WHAT THIS TASK INVOLVES: For each line below, check for the word "Download", then state how many lines contain it, with no other output.

------------------------

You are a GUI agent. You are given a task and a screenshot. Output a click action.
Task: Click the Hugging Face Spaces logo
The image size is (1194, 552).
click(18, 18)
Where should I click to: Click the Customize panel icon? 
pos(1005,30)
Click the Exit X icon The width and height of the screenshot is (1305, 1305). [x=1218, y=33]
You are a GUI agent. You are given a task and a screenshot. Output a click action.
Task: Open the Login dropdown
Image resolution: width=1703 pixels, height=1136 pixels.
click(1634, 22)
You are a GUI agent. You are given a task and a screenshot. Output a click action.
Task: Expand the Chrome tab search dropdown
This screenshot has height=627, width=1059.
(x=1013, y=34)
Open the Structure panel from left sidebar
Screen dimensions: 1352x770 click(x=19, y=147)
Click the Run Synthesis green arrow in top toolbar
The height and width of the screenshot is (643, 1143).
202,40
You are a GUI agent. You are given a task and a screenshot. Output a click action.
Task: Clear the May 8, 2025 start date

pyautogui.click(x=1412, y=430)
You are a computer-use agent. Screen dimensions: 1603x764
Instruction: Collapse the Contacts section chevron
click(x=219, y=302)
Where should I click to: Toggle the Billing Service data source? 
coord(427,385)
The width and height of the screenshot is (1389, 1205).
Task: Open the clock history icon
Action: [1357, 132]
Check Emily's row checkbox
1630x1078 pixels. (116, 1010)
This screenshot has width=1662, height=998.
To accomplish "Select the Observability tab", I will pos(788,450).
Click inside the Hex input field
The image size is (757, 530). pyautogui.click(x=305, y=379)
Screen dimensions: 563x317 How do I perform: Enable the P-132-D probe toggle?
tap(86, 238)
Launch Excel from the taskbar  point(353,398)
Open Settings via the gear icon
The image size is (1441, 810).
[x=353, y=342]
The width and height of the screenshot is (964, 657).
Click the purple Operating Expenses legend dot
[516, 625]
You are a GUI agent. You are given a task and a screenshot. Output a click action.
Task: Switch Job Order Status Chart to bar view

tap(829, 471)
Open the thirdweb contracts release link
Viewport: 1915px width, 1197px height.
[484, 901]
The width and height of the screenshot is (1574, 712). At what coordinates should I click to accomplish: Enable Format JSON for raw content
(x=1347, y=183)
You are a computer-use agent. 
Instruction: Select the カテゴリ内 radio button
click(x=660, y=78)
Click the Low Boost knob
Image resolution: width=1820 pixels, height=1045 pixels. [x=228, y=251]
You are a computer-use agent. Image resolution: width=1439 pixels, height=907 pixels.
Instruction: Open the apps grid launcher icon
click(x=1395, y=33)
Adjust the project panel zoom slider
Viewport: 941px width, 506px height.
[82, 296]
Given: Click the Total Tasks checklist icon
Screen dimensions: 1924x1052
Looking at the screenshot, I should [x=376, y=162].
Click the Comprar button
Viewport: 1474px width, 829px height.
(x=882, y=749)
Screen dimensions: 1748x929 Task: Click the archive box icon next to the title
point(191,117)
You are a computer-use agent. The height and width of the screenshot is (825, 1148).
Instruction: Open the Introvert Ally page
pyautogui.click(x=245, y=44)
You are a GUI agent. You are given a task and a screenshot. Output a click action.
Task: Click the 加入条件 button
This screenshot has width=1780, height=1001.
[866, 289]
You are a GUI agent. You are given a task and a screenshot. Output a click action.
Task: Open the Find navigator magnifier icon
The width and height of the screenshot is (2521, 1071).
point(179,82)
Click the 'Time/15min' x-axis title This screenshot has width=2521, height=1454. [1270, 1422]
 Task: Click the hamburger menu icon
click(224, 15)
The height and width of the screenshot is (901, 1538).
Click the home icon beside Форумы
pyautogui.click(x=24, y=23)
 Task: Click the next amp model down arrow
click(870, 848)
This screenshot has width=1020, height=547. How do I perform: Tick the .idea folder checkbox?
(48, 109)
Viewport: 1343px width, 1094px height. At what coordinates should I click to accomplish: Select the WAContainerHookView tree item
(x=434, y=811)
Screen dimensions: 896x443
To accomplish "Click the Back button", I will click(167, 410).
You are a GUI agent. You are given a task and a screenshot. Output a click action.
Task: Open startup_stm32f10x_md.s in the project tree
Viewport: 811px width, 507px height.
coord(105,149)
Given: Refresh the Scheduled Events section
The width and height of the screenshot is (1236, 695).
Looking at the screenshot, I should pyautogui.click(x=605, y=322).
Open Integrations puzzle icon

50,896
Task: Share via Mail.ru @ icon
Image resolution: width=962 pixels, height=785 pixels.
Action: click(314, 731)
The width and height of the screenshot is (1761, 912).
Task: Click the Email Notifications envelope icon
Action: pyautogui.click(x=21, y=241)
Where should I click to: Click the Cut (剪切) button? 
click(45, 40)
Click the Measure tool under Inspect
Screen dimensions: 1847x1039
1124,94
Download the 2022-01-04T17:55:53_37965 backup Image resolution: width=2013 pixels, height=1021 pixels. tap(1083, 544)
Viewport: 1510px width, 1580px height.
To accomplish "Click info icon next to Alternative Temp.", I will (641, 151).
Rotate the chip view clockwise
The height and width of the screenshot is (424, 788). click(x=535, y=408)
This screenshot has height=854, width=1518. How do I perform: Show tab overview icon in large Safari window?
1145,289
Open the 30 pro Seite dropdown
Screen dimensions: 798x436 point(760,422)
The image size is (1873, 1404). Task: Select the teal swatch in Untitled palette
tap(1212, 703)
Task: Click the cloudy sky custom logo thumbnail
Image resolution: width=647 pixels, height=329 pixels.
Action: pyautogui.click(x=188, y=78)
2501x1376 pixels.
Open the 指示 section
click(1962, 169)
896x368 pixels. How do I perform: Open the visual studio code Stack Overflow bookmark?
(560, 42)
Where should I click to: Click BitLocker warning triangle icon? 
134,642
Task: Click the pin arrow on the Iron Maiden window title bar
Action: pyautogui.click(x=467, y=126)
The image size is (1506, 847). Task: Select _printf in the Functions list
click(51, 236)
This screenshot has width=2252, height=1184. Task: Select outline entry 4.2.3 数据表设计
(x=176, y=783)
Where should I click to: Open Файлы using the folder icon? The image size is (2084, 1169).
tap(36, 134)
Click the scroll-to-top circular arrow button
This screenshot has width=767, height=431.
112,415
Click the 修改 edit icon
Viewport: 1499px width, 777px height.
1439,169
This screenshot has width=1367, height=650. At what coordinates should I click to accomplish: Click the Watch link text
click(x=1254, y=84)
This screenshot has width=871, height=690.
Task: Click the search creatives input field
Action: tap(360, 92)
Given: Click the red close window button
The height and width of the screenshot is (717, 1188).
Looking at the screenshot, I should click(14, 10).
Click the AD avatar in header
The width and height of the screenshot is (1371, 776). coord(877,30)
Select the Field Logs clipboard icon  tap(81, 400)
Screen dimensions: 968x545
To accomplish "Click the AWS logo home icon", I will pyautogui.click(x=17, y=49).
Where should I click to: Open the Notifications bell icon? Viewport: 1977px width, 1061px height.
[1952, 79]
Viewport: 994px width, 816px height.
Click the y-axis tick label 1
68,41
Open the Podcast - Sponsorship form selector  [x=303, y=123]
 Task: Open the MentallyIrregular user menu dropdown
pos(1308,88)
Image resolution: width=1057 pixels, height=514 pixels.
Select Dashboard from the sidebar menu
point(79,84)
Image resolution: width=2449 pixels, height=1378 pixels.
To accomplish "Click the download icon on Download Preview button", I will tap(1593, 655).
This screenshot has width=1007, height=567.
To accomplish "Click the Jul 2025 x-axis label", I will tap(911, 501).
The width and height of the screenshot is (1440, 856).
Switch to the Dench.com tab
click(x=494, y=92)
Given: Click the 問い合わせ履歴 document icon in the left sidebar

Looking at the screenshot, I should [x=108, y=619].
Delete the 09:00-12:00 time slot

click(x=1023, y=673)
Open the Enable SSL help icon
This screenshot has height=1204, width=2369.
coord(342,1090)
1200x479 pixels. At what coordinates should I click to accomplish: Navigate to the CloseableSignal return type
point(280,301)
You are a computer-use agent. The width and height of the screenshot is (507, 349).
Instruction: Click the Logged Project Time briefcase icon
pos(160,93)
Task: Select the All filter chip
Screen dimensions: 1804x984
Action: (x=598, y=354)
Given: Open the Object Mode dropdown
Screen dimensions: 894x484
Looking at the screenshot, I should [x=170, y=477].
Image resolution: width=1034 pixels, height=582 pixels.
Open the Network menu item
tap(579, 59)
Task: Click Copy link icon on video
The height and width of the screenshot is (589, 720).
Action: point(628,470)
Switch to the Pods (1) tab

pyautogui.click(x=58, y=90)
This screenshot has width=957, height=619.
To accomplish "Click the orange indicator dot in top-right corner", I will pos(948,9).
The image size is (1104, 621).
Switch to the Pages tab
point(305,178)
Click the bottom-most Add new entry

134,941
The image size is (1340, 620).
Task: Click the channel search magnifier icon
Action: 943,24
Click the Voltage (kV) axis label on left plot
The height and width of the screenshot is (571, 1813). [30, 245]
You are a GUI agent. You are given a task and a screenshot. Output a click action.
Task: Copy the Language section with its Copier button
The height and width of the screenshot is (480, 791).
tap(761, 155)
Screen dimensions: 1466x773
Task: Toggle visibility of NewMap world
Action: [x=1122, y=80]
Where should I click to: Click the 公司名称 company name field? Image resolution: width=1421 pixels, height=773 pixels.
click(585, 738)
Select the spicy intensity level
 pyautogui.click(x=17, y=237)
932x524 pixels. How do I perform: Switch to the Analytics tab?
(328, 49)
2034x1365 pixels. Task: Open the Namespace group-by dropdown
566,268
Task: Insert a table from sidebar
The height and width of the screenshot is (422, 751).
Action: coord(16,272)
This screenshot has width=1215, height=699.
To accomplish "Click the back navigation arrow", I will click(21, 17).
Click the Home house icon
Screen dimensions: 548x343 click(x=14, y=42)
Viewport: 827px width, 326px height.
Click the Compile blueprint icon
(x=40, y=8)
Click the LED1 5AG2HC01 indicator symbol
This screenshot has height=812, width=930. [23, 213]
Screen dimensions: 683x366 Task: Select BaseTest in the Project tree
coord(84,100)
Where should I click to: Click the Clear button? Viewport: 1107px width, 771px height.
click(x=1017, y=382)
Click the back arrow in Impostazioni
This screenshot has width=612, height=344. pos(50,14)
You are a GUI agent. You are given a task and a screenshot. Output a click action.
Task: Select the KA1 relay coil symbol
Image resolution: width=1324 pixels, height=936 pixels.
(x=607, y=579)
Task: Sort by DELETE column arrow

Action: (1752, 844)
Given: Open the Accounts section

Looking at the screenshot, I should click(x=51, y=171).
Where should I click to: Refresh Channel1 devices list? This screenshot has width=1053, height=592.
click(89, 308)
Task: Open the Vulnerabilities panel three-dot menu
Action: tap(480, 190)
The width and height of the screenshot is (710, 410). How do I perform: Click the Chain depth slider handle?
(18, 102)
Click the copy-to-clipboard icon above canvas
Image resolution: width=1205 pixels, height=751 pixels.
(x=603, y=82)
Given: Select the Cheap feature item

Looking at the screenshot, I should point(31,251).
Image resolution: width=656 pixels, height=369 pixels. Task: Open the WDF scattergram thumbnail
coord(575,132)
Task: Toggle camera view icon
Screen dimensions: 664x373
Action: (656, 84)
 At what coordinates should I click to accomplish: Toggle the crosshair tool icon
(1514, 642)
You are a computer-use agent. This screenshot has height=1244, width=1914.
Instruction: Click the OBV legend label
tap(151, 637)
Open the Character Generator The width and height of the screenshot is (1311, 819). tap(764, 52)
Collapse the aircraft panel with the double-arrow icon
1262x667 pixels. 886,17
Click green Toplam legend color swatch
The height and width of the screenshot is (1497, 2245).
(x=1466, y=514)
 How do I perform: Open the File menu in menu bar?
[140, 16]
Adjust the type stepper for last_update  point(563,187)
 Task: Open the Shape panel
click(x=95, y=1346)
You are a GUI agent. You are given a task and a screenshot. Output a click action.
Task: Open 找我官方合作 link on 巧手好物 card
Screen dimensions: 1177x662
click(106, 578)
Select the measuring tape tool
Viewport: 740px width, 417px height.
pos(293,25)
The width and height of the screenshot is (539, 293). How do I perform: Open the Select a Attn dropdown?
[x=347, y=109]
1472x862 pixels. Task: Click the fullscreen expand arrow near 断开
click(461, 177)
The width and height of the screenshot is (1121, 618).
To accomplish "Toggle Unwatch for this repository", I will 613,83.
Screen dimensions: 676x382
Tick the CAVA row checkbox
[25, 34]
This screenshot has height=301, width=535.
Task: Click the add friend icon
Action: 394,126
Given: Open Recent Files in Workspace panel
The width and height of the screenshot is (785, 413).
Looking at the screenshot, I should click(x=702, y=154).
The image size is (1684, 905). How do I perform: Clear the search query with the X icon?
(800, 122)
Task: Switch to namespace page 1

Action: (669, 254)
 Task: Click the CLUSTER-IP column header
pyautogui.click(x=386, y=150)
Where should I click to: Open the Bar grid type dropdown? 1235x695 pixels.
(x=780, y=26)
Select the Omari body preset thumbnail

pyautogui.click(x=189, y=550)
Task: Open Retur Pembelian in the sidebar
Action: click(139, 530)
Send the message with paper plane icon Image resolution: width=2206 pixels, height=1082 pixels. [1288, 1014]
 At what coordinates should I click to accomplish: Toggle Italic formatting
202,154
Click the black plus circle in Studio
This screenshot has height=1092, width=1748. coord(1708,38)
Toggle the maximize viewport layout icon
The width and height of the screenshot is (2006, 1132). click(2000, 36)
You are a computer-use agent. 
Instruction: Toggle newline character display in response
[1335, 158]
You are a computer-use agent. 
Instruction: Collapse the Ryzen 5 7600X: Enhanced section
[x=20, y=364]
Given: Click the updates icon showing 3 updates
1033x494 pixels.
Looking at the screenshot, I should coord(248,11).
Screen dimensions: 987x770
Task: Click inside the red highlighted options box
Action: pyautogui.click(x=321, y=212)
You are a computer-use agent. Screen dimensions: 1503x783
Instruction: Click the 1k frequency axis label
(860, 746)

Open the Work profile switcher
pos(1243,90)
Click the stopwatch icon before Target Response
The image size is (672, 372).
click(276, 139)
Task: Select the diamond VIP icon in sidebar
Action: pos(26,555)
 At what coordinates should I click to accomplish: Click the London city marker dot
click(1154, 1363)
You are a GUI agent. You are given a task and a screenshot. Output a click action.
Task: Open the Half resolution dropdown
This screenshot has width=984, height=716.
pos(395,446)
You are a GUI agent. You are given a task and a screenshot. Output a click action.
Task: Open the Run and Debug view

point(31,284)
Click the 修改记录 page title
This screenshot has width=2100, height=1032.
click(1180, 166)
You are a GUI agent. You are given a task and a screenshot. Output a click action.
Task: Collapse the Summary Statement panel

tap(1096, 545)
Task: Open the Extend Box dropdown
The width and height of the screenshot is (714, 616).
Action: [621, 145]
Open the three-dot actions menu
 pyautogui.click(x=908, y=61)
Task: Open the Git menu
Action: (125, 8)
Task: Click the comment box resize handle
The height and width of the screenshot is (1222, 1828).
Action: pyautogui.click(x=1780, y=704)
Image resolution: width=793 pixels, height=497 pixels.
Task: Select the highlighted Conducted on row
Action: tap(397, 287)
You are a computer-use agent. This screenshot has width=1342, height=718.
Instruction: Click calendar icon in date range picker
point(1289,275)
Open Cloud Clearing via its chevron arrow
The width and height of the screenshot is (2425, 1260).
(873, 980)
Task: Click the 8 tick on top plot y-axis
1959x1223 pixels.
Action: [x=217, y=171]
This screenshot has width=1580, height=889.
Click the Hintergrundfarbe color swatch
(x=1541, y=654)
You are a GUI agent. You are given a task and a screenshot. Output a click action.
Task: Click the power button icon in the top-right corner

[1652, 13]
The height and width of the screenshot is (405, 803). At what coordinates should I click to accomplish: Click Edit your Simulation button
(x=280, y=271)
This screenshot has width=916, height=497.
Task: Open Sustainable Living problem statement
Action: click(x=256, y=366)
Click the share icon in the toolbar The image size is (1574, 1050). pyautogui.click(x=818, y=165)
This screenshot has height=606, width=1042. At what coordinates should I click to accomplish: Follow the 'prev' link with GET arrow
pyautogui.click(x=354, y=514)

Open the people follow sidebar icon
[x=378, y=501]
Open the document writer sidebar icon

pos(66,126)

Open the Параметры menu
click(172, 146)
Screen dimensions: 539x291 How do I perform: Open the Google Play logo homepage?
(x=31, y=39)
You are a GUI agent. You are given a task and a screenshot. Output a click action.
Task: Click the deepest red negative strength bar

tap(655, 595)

------------------------

ANSWER SECTION: 2